6:59:00 AM REM wraps up/consciousness begins.
6:59:30 AM Reach for phone

When I was little, I used to like to think about a giant map that traced the steps of every human on Earth. I wanted to see where people’s lives intersected, to find the coincidences of two souls passing on the street before meeting in a different city, country, or hemisphere 20 years later. I pictured it as a beautiful jumble, with little or no space left untraced (except for maybe parts of northern Greenland). Some of this inter­section is intentional (we meet someone and like this person and intersect our life with his or hers at planned intervals). Some is conscious but not intentional (work colleagues or extracurricular peers). Some is unconscious and uninten­tional (people we may not even see on the T, street, or in a restaurant).

If we bump into people enough, sometimes we befriend them, marry them, or start taking a different route to work.

Thanks to Google Maps’ Location History, one of my childhood dreams has more or less come true. My phone is tracing the steps of every minute of every day of my life, probably since about 2012. So is yours.

As long as we have location services enabled on our phones, and as long as we have our phones glued to our hands and faces, our personal maps are being drawn at rapid speed. And apparently saved for discretionary use! (That’s for another article.)

On a typical day, the location services on my phone are really leaning in. If I take a photo of how my succulent plants are doing and text it to my mom, it is saved with the heading “Boston–Downtown Crossing.”

If I were using a dating app, the app would be constantly tracking my location and matching me with hypothetical gentlemen within a radius that I would have determined — hypothetically.

I take between two and four Ubers a day, between two and six T rides a day, and I break out Google Maps for finding the best walking, T, or driving route — between three and 10 times a day. This all takes place within a five-mile radius.

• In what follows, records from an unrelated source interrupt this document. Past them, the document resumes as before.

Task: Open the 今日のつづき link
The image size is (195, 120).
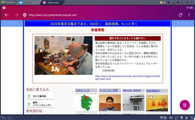Action: coord(82,90)
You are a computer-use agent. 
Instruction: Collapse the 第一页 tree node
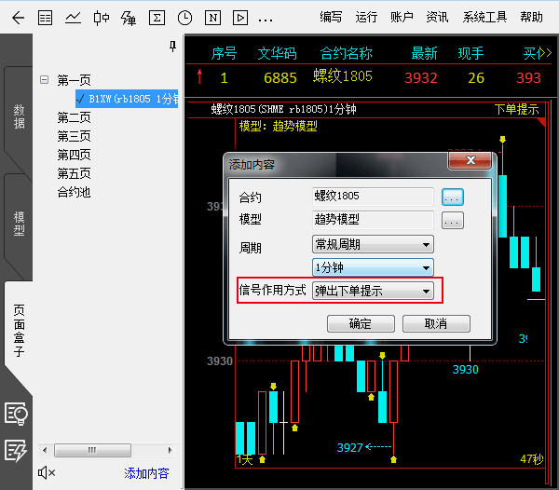pos(44,80)
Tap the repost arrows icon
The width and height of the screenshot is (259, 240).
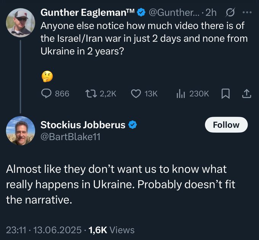91,93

To get to my office in South Boston, I take the T from my home in downtown Boston. There are few days when I don’t have at least two meetings outside the office, often back-to-back. Some combination of Google Maps, Uber, and the T gets me there and back. As a developer, I am looking at maps and satellite views and plans throughout the day. I’m pretty sure Google Maps has figured out my secret projects.

Around 6:30 or 7, my evening activities in Boston or Cambridge begin and often include a work-related dinner, a board meeting, an organization’s event, a date, or sometimes a second late-night dinner with my friends or colleagues; my steps and intersections are all being mapped.

I don’t claim to have uncovered anything profound here, but I do think there is a sweetness and a smallness to humanity in the way we scurry around, often in a rush and always overlapping with one another, to get to the destinations we choose. And of course we are making and crossing paths, whether or not we are carrying a phone, as long as we are moving. Our personal maps evolve as our lives do, and as technology does. The maps in our phones can be plotted and saved. The saved locations show us where we have been and where we are going.